--- START ---

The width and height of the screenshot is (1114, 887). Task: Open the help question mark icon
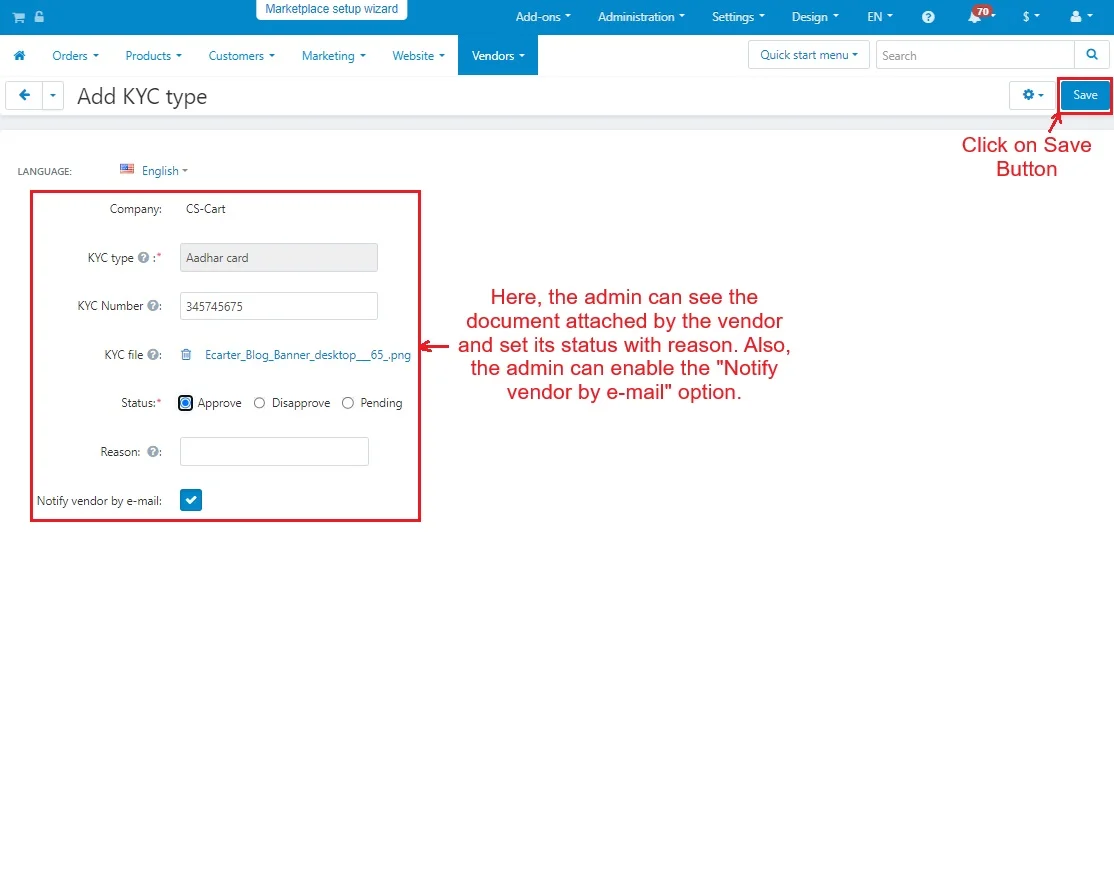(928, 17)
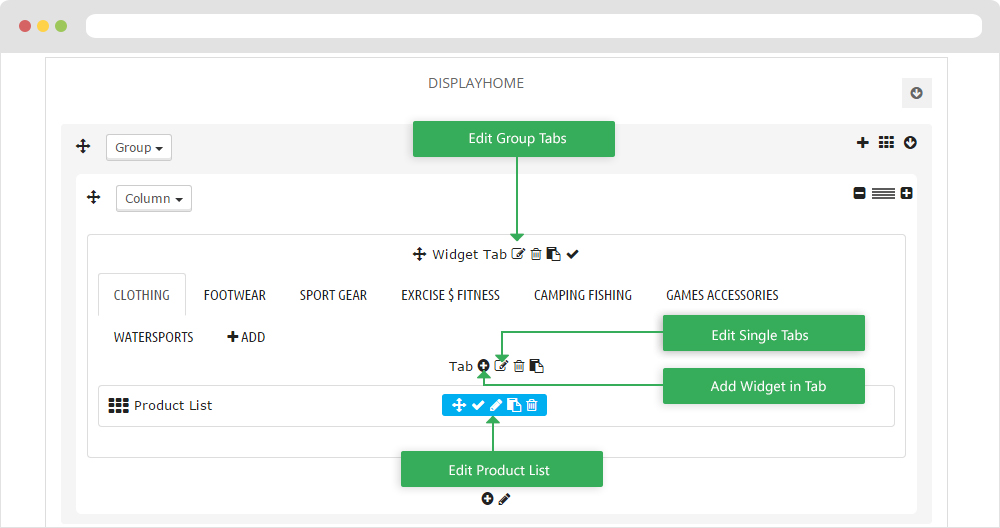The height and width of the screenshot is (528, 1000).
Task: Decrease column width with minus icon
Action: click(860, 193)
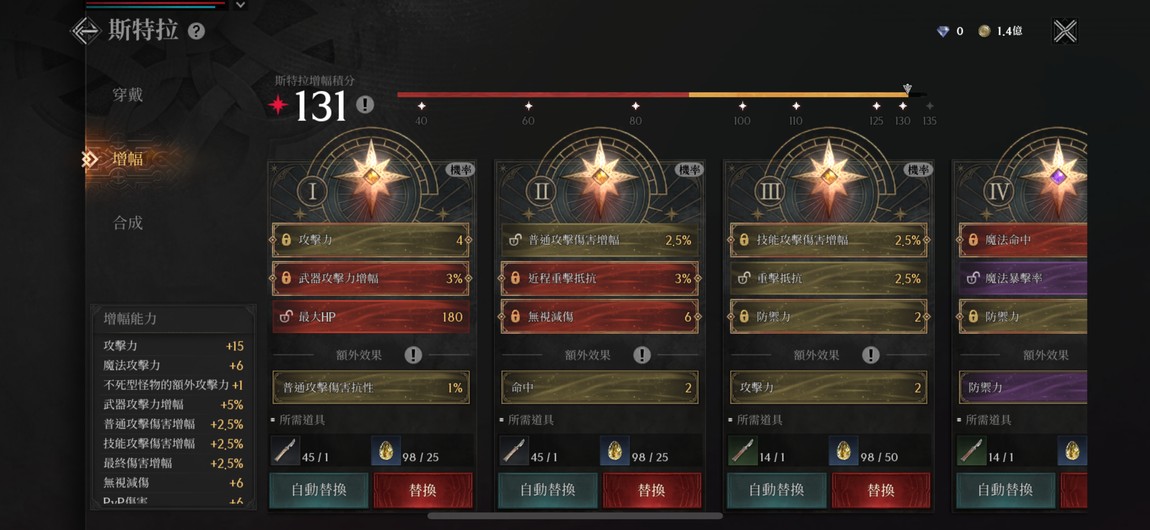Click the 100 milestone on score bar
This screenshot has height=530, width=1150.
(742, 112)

--- END ---

◆ **YOUR ASSIGNMENT**:
Every entry above needs to be copied exactly, apart from its pictures.

◆ **TASK SOLUTION**:
The width and height of the screenshot is (1114, 887). Task: Open the help question mark icon
(928, 17)
The height and width of the screenshot is (528, 1000).
Task: Decrease column width with minus icon
Action: click(860, 193)
Click the 100 milestone on score bar
This screenshot has height=530, width=1150.
(742, 112)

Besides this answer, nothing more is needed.